Problems to solve:
(1) Please repeat a portion of the article on Ghana's elections below word for word, beginning at the words that have "It will be interesting" and stopping after "ready for it.".
(2) Decide whether each statement agrees with the article on Ghana's elections below, answering yes or no and quoting the deciding words from it. (a) The elections had earlier been set for November 7th. (b) Nana Akufo-Addo was running for President for the first time. (c) In a survey before the election, most residents in Ghana said the country was heading in the wrong direction.
===== Extract to read =====
These elections were a long time coming, after previously been scheduled for November 7th, but that date was turned down by Parliament. These elections have been declared a watershed moment by many, and for good cause. The first of those moments is the role that social media played in this election, which made a noticeable difference compared to elections in the past. Facebook, Twitter and Instagram were used by those running, especially from Nana Akufo-Addo. With rumors of a rigged election in the run-up to election day, Akufo-Addo took to social media to spread the word that the elections needed to be transparent and voters be vigilant.

In his third attempt at running for President, former foreign minister Nana Akufo-Addo of the New Patriotic Party was declared victorious, coming out on top of incumbent President John Mahama, who has earned public ire for numerous corruption scandals. This is very much a moment in history as never before has a sitting president in Ghana been defeated in the quest for a second term.

These Ghanaian elections left many, both in Ghana as well as those across Africa and the rest of the world, with an increased belief in the electoral process in Africa. The elections has brought up the hope for change and the chance at a new status quo. It was a peaceful but eventful campaign that Ghanaians should be proud of, and can be seen as a model of what an election in Africa should be. It has bee described as a well-run and organized campaign, which is a breath of fresh air in recent times, a stark difference to the elections in Gambia.

It will be interesting to see where this election takes Ghana, with the world’s eyes watching their next moves. Ghana has seen its economy on the decline with the looming risk of inflation. In a recent survey prior to the election, most residents in Ghana would go as far as to say that the country is heading in the wrong direction. One thing is for sure: change is in the future for Ghana, and the people are ready for it.
===== Supplied material =====
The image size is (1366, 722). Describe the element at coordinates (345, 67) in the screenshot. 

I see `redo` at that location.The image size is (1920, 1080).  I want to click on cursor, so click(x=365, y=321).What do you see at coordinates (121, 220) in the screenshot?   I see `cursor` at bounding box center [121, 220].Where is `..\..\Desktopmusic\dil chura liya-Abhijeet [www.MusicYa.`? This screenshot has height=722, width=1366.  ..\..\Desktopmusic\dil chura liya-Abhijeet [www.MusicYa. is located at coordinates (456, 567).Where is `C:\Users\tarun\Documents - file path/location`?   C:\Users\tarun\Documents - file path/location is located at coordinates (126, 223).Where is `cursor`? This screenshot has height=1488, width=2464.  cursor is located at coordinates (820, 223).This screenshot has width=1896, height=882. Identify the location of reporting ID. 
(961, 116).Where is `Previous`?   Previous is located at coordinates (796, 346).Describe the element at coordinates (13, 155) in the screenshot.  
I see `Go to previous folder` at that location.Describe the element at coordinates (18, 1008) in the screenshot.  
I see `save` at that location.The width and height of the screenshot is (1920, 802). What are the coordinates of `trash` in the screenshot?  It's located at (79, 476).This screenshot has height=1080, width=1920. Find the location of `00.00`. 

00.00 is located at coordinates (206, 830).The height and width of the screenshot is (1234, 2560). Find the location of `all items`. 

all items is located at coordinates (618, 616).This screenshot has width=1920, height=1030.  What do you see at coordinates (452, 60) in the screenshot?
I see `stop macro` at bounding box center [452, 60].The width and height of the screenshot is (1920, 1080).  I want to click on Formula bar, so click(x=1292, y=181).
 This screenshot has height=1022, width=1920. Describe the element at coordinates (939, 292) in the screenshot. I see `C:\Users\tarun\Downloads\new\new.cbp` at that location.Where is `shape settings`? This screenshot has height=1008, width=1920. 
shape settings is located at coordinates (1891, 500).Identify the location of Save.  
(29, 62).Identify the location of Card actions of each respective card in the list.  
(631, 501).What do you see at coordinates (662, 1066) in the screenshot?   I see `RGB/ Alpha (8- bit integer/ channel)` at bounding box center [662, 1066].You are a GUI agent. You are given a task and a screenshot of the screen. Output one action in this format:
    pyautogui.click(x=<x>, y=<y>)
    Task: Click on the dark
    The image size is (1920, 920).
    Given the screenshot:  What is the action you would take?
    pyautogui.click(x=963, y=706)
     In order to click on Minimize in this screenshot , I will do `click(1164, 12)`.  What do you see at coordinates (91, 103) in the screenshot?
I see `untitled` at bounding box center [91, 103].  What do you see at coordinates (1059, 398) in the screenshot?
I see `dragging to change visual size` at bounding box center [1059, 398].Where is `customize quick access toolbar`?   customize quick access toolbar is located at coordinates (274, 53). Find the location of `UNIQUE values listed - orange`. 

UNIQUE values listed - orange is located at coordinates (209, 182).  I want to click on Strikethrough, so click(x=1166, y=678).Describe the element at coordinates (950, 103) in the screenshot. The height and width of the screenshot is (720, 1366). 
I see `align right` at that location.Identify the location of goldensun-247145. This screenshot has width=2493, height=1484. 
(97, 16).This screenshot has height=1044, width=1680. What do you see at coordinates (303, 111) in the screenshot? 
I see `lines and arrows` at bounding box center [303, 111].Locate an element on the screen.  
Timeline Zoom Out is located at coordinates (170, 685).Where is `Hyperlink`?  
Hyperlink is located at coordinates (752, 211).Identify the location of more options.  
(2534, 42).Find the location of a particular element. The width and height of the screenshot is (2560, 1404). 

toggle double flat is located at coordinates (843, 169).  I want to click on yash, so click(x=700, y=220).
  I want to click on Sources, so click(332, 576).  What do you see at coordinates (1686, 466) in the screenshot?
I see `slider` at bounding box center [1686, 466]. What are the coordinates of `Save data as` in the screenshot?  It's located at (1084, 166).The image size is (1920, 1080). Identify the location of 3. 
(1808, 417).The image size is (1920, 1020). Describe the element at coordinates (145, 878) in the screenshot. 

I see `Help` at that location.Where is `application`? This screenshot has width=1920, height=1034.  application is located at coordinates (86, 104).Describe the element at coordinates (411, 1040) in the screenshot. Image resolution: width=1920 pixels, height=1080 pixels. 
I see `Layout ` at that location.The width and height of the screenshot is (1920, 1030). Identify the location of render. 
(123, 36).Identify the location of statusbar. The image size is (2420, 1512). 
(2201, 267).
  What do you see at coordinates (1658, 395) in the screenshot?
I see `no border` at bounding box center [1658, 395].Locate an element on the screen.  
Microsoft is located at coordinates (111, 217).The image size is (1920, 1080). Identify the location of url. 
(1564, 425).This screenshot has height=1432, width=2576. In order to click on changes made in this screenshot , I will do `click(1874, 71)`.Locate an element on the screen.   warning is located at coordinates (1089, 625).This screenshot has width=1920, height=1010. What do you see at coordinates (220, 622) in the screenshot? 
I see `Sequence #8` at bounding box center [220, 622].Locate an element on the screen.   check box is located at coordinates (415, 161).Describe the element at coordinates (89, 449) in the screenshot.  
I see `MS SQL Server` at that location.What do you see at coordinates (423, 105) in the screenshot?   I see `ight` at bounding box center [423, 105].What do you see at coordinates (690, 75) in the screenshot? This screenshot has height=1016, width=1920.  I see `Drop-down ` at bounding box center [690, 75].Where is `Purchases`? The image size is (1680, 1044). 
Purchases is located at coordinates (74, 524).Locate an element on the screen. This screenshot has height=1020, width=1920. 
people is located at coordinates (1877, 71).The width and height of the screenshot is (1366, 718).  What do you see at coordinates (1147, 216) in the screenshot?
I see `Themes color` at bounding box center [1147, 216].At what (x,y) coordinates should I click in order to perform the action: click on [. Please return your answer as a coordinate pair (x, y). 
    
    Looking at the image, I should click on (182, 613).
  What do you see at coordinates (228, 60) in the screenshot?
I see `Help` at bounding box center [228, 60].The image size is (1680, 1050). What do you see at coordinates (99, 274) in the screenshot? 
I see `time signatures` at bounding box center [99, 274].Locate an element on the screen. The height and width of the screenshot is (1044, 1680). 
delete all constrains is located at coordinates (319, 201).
=====
Answers for this exercise:
(1)
It will be interesting to see where this election takes Ghana, with the world’s eyes watching their next moves. Ghana has seen its economy on the decline with the looming risk of inflation. In a recent survey prior to the election, most residents in Ghana would go as far as to say that the country is heading in the wrong direction. One thing is for sure: change is in the future for Ghana, and the people are ready for it.

(2)
(a) Yes: "previously been scheduled for November 7th, but that date was turned down by Parliament"
(b) No: "In his third attempt at running for President"
(c) Yes: "most residents in Ghana would go as far as to say that the country is heading in the wrong direction"